Bandidos tentam roubar carro com criança dentro no Cidade Industrial

Mãe se preparava para tirar filha do banco traseiro quando foi abordada por dois homens; no último mês, um estudante foi assassinado durante uma tentativa de roubo na mesma via

iG Minas Gerais | CAROLINA CAETANO |

Trabalhadores, estudantes e moradores reclamam da falta de segurança e da criminalidade na rua Tom Jobim
ERWIN OLIVEIR
Trabalhadores, estudantes e moradores reclamam da falta de segurança e da criminalidade na rua Tom Jobim

Mais um crime, na manhã desta sexta-feira (10), assustou moradores e funcionários de empresas do bairro Cidade Industrial, em Contagem, na região metropolitana de Belo Horizonte. Desta vez, dois homens tentaram roubar um carro, que tinha uma criança dentro.

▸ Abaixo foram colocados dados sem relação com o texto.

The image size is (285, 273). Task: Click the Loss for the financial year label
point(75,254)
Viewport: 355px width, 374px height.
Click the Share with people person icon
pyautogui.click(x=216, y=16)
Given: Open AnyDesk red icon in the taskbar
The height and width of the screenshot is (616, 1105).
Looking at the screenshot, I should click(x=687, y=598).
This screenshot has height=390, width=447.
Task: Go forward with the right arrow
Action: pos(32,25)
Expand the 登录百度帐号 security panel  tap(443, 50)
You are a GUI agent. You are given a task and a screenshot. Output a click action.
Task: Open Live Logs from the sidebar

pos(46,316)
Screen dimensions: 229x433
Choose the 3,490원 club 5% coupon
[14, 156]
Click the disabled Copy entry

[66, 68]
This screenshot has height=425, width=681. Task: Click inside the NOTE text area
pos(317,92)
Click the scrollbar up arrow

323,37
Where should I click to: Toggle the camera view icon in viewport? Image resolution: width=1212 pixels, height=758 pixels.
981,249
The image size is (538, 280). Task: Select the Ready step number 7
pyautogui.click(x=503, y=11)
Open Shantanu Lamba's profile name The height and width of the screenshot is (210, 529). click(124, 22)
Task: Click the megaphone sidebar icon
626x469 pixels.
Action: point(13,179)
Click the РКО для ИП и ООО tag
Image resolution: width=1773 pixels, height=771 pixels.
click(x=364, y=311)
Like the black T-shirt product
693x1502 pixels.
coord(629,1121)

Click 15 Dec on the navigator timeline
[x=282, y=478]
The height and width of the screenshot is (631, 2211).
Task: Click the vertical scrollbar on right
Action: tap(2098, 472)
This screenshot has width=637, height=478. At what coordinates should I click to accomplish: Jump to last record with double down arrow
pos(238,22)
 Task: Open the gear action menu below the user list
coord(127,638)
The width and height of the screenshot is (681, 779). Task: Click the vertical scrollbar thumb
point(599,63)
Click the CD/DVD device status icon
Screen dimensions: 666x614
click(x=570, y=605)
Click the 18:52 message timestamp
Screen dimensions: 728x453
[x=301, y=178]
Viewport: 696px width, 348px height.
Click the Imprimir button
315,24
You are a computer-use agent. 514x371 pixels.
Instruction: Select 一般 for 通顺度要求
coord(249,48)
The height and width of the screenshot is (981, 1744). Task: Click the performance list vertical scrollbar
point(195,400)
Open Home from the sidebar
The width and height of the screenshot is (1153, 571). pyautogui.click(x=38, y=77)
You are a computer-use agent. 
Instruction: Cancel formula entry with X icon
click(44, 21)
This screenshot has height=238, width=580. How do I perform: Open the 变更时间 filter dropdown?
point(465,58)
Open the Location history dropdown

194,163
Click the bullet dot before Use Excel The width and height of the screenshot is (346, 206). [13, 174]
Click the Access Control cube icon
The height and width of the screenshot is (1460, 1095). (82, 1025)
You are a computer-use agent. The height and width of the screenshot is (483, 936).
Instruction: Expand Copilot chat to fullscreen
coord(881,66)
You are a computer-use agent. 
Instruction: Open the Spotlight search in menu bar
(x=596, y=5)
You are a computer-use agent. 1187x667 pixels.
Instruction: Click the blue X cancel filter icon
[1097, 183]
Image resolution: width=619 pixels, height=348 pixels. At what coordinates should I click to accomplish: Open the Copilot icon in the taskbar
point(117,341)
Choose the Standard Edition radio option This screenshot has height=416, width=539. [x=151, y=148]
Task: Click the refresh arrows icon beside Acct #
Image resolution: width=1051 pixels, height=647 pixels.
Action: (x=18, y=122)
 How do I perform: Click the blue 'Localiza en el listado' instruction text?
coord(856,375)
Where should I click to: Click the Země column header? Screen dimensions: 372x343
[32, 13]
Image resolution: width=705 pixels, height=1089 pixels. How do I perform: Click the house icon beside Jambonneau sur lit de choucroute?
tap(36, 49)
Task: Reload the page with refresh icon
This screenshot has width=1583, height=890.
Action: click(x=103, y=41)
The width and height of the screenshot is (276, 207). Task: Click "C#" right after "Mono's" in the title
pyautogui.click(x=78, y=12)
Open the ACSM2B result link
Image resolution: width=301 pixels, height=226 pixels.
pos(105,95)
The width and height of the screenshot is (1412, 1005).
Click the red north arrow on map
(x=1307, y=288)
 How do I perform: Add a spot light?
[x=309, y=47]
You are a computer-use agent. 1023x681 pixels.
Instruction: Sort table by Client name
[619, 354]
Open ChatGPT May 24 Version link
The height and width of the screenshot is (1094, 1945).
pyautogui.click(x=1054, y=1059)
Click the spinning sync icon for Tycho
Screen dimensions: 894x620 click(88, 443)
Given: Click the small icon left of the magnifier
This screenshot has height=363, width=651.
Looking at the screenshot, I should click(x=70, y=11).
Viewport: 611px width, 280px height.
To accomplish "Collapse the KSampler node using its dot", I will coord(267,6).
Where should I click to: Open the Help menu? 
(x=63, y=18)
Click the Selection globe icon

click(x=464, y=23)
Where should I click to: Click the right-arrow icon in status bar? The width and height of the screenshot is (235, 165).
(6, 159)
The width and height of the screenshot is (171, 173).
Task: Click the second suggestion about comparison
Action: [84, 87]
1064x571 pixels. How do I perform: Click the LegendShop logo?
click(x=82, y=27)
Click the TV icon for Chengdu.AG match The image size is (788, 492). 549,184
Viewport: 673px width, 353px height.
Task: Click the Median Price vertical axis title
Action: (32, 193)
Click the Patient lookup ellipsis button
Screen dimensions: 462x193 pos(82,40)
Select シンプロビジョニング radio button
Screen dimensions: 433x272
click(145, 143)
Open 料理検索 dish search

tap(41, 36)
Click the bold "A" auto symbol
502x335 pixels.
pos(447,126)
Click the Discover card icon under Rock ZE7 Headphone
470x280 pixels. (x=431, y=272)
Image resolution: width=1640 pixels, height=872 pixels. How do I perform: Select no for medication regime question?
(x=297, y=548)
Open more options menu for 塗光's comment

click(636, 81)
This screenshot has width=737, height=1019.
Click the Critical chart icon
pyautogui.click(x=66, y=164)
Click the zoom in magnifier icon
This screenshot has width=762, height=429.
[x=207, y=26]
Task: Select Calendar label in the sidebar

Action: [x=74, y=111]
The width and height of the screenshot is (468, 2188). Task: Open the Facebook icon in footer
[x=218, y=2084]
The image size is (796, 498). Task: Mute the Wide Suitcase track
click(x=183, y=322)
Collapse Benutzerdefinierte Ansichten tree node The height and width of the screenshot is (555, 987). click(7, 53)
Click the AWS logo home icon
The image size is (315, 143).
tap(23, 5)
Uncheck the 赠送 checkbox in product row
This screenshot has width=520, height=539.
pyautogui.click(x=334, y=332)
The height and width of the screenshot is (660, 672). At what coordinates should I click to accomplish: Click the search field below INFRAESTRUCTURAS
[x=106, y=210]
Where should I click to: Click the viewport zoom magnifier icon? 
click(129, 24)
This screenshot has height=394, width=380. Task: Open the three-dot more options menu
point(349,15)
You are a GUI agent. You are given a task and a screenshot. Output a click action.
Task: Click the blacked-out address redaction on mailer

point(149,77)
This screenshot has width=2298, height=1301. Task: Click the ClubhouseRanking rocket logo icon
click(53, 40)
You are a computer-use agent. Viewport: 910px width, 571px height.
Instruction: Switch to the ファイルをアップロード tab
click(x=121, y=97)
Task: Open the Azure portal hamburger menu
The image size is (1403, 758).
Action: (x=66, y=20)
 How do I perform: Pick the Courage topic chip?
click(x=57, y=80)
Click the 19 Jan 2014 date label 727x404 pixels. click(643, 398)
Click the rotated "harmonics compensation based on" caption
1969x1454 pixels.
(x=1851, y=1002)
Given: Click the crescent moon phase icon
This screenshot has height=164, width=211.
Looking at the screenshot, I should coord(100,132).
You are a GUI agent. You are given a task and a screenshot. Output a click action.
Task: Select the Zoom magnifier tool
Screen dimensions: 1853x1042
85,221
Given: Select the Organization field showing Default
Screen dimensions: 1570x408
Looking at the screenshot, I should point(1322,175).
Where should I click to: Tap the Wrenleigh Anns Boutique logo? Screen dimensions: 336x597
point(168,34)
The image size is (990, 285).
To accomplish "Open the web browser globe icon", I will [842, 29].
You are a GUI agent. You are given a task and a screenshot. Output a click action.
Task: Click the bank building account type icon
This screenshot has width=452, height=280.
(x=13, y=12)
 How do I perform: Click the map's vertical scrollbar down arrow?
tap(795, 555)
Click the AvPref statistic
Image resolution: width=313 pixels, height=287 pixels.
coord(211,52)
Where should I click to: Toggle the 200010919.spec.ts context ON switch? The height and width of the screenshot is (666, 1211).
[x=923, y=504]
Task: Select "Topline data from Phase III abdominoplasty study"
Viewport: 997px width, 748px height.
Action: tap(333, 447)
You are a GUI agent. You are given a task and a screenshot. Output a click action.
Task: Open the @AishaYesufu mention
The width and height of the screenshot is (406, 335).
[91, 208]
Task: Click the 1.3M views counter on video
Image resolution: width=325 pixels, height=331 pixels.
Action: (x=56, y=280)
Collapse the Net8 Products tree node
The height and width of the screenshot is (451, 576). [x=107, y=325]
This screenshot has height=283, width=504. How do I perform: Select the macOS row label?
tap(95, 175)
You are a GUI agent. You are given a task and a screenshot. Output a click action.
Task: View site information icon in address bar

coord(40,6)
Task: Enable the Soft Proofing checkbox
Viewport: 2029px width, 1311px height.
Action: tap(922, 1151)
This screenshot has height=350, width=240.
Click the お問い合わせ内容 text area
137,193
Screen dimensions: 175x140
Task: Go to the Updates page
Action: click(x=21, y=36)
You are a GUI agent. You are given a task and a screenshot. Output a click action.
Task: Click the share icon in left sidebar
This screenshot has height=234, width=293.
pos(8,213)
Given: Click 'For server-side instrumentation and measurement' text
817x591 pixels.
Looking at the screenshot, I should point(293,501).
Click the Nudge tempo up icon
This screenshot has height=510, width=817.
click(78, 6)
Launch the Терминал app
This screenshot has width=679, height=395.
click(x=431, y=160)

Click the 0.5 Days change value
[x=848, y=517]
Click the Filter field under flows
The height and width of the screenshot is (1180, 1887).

De acordo com relatos de testemunhas, a dona do veículo estacionou da rua Tom Jobim. No momento em que ela ia tirar a filha de aparentemente 3 anos da cadeirinha, que estava no banco traseiro, foi abordada por dois homens. Eles disseram que estavam armados e pediram o carro. Porém, antes que a mãe pudesse retirar a filha, os criminosos entraram no automóvel, e o bandido que sentou no banco do motorista tentou arrancar.

No entanto, o homem não conseguiu engatar a ré. Outros motoristas que presenciaram o crime começaram a buzinar e, como medo, os assaltantes fugiram a pé. Por sorte, mãe e filha não ficaram feridas.

O crime foi presenciado por uma repórter do jornal O TEMPO. Para a profissional, a avó da criança, que estava fora do carro no momento da tentativa de roubo, contou que ela e a filha estavam levando a menor para uma consulta em um hospital do bairro. As vítimas se assustaram com a ousadia dos criminosos, que praticaram o crime em um local de grande movimento e durante o dia.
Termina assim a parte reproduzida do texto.